- Supplied passage:

━━━━━━━━━━━━━━━━━━━━━━━━━━━━━━

Adrian Mitchell once said 'Most people ignore most poetry because most poetry ignores most people'. I've kind of started to feel the same way about politics.
We were very angry about that stuff for a long time, but it kind of got overtaken by the actual day to day grind of keeping the band together. I don't really despair as much as I used to though. It's much better to be positive about these things. You do have to get out of bed every day and be a human being, so there's no point feeling guilty about it. Much better to embrace your existence and try and make sure it impacts on other people in a positive way. We're all in the same boat.
That said, something clearly has to change, and I don't think any decent kind of social reform is going to come from politicans, entrenched as they are in the hands of multinationals and their business interests.
There are plenty of people, musicians included, who are very good at talking about this kind of thing. I don't think we are that good at it. I would just point people to Radiohead's website.
Me? I don't drive and I grow a lot of my own vegetables. Whoop-de-fucking-do.
What's your favourite note? I like A. E and D are also good though.
Really feeling the C#minor chord today. E is probably my favourite key, E major. G might be my favourite note. It goes very well with lots of other notes.
Have you watched Adventureland yet? Because I keep telling you to. And you have it on your laptop. It's really good, I think you ought to.
No I haven't, but I might tonight. I did just watch the Vincent Moon/Mogwai film, Burning, and it's awesome. John Cummings mixed it, and I think if you take into account Part Chimp, the first Fuck Buttons album and that Errors EP, he is some hot shit on a mixing desk. That Mogwai film in particular is a sonic cathedral of wicked guitars.
I also started watching Ponyo, but the version I had didn't have subtitles, so I switched it off. It looks great though.

━━━━━━━━━━━━━━━━━━━━━━━━━━━━━━

- Assignment a: Rewrite the stored data listing from the line that has "This screenshot has width=1123, height=648." through the line that has "The height and width of the screenshot is (676, 1180).", renaming "GUI agent" to "interface agent" and leaving everything else unchanged.

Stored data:
━━━━━━━━━━━━━━━━━━━━━━━━━━━━━━

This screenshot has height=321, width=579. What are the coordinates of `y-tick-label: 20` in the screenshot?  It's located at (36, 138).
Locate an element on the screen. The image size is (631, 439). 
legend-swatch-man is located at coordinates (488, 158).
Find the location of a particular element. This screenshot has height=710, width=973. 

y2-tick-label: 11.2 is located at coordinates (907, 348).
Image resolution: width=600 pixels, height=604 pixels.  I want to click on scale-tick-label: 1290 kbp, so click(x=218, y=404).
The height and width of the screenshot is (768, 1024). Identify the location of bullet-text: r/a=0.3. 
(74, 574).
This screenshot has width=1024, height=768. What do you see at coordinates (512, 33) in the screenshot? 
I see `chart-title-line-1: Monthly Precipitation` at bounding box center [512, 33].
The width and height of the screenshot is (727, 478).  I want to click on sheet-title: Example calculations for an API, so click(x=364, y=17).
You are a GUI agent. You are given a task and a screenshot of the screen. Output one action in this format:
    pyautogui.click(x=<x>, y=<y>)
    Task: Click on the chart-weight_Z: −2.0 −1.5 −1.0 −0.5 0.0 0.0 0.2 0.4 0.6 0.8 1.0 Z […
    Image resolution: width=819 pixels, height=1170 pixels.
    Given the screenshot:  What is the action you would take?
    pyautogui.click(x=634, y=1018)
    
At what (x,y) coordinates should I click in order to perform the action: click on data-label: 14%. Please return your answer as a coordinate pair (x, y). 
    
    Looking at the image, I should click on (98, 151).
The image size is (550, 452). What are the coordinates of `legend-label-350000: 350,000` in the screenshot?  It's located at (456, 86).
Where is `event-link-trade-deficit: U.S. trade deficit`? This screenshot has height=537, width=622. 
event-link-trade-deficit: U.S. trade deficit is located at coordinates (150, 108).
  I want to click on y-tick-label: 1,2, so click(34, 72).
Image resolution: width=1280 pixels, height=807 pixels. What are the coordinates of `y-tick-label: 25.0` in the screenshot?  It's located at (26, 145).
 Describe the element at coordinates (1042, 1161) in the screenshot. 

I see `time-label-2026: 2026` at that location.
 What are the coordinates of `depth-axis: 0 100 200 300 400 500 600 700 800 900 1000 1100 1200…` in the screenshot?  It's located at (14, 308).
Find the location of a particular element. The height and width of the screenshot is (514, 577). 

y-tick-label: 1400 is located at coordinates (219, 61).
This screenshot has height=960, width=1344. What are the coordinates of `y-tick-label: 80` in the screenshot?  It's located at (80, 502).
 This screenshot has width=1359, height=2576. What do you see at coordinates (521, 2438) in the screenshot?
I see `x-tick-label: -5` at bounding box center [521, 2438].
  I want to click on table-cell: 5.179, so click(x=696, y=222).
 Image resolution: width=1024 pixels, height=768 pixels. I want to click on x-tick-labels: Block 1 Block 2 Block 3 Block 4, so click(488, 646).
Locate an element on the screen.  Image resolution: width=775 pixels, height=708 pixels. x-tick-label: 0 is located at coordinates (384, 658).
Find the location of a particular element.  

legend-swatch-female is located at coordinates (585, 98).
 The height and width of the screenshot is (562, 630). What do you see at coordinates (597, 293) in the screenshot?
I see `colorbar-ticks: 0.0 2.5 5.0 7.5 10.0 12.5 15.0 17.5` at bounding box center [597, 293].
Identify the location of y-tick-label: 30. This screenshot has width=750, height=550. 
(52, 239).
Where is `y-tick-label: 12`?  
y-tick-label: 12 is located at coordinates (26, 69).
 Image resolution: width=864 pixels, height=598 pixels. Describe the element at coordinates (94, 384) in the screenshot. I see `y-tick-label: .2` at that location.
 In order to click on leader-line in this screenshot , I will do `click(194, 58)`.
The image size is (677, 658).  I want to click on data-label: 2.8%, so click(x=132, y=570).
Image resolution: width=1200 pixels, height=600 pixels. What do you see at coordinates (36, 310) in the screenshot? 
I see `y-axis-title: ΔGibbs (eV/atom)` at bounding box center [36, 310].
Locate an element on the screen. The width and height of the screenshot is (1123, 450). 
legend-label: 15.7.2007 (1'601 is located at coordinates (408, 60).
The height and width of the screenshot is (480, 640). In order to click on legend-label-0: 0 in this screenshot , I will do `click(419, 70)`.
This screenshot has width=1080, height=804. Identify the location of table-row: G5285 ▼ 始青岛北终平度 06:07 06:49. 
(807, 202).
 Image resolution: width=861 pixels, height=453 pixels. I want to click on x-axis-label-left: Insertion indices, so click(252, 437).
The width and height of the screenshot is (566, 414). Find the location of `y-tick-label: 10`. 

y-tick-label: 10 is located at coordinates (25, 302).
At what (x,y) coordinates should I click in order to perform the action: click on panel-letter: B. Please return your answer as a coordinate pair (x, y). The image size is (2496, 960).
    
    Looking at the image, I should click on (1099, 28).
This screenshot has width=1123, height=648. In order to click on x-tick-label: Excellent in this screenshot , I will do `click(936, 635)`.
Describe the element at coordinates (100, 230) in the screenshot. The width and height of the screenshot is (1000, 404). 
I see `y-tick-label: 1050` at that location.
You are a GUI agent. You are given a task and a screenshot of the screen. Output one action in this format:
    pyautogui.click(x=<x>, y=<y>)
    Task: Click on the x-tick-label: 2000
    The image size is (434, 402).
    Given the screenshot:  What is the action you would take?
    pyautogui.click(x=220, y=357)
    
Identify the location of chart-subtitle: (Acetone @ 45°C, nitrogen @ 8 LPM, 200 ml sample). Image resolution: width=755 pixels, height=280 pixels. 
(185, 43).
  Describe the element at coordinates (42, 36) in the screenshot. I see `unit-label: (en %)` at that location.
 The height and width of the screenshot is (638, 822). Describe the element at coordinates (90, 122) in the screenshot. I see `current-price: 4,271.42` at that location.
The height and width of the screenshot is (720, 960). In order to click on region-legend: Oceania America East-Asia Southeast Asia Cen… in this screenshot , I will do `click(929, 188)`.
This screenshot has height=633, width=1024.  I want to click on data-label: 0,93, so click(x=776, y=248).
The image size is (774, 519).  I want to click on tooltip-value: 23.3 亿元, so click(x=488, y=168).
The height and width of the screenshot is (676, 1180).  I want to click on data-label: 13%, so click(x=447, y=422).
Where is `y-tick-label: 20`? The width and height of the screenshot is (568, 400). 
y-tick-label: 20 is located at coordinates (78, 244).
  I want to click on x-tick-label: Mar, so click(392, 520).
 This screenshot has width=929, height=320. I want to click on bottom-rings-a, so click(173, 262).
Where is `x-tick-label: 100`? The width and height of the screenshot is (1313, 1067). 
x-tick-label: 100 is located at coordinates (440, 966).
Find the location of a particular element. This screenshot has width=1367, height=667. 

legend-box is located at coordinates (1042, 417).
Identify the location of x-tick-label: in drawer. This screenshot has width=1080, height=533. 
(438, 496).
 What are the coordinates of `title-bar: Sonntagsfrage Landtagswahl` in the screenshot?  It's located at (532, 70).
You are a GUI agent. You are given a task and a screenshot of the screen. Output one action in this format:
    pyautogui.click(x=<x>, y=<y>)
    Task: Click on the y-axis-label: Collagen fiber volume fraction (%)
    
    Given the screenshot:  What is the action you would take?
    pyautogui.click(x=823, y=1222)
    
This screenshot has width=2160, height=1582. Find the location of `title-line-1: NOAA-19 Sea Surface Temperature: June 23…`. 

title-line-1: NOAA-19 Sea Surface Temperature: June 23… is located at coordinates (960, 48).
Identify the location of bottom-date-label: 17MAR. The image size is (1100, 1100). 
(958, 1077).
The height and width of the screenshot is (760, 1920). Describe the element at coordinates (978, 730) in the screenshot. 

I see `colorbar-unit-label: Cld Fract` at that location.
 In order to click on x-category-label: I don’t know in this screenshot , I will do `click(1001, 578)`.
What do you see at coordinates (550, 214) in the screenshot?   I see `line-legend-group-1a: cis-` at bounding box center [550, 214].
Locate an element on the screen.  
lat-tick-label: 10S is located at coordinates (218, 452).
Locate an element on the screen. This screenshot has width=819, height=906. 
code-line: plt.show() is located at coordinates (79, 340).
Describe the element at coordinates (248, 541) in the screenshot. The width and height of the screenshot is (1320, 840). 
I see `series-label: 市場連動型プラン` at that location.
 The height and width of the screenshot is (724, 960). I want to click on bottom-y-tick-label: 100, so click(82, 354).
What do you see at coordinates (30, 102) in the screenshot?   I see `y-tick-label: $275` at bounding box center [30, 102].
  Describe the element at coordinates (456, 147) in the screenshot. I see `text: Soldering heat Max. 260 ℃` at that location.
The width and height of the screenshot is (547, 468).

━━━━━━━━━━━━━━━━━━━━━━━━━━━━━━

- Assignment b: Write what comes next in the passage about politics, favorite notes and films, picking up after its final sentence.

- Exercise answer a:
This screenshot has width=1123, height=648. In order to click on x-tick-label: Excellent in this screenshot , I will do `click(936, 635)`.
Describe the element at coordinates (100, 230) in the screenshot. The width and height of the screenshot is (1000, 404). 
I see `y-tick-label: 1050` at that location.
You are a interface agent. You are given a task and a screenshot of the screen. Output one action in this format:
    pyautogui.click(x=<x>, y=<y>)
    Task: Click on the x-tick-label: 2000
    The image size is (434, 402).
    Given the screenshot:  What is the action you would take?
    pyautogui.click(x=220, y=357)
    
Identify the location of chart-subtitle: (Acetone @ 45°C, nitrogen @ 8 LPM, 200 ml sample). Image resolution: width=755 pixels, height=280 pixels. 
(185, 43).
  Describe the element at coordinates (42, 36) in the screenshot. I see `unit-label: (en %)` at that location.
 The height and width of the screenshot is (638, 822). Describe the element at coordinates (90, 122) in the screenshot. I see `current-price: 4,271.42` at that location.
The height and width of the screenshot is (720, 960). In order to click on region-legend: Oceania America East-Asia Southeast Asia Cen… in this screenshot , I will do `click(929, 188)`.
This screenshot has height=633, width=1024.  I want to click on data-label: 0,93, so click(x=776, y=248).
The image size is (774, 519).  I want to click on tooltip-value: 23.3 亿元, so click(x=488, y=168).
The height and width of the screenshot is (676, 1180).  I want to click on data-label: 13%, so click(x=447, y=422).

- Exercise answer b:
Have you seen the mural of Michael Jackson on the wall outside the venue today? It's really weird. Check it out.
Yes, it's bizarre. Doesn't really look like him at all.
There's some tasty arpeggiator going on in Tiger Girl on our new record. How directly do you think that this can be traced back to 'Hot and Cold' by Katy Perry rather than any cooler influences that you probably mention in other interviews?
Katy Perry has probably had more of an influence on us than we let on, hasn't she? She's a lot of fun to watch, and some of the songs she's released, including 'Hot and Cold' are really great. Is she a fundamentalist christian? Either way, she's marrying Russell Brand, and I can only imagine the detrimental effect that will have on her creativity. Still secretly quite excited to hear her new single. I would really love it if we had a giant cherry chapstick on stage.
So far on this tour you've broken two guitar pedals for no good reason and no matter how hard you try you can't make your amp stop humming. You even managed to buy a 'de-hummer' which actually makes the hum louder. Despite this, you have produced some of the finest guitar licks the world has ever known. What's your secret?
I tend to rip other people off a lot. A good way to do this is to learn a Bob Dylan song and then play it very loud and with lots of effects. It's very hard for people to make the connection between the two things.
I can't stop buying pedals. It's an addiction. I bought another one yesterday, even though I can't pay my phone bill and I have no idea whether any of us will actually get paid anything this year.
My favourite pedal is that 70s Big Muff I found in a puddle in France. It's been rehoused and it feeds back a lot, so our guitar tech hates it, but fuck me it makes me feel alive.
How does it feel to be in a band who appear to have eschewed guitars in favour of ripping off Pendulum to try and get back on Zane Lowe's playlist?
Feels better than being a band who don't know how to enjoy what they do. Also, you might have eschewed guitars, but I haven't. I don't think I've ever heard Pendulum.
How can you claim to not be post-rock when you have THREE delay pedals and a tremolo like Efrim from Godspeed does?
I have never claimed to be or not be anything. Godspeed are playing ATP! I don't think they claimed to be post-rock either. I don't know a lot of bands that waste their time working out what genre they fit into. Not good ones anyway. Someone else invented the term to save themselves some time I suppose. I did buy one of those tremolo's after seeing A Silver Mt Zion live. How amazing is that ATP going to be? Is it sold out?
How dark do you think the future will be? How long do we have before this way of life is no longer tenable?
I think we possibly have a lot less time than we think we have. The cracks are certainly starting to show. But I did spend most of my teenage years reading books about the nuclear apocalypse, the best of which is probably 'Riddley Walker' by Russell Hoban.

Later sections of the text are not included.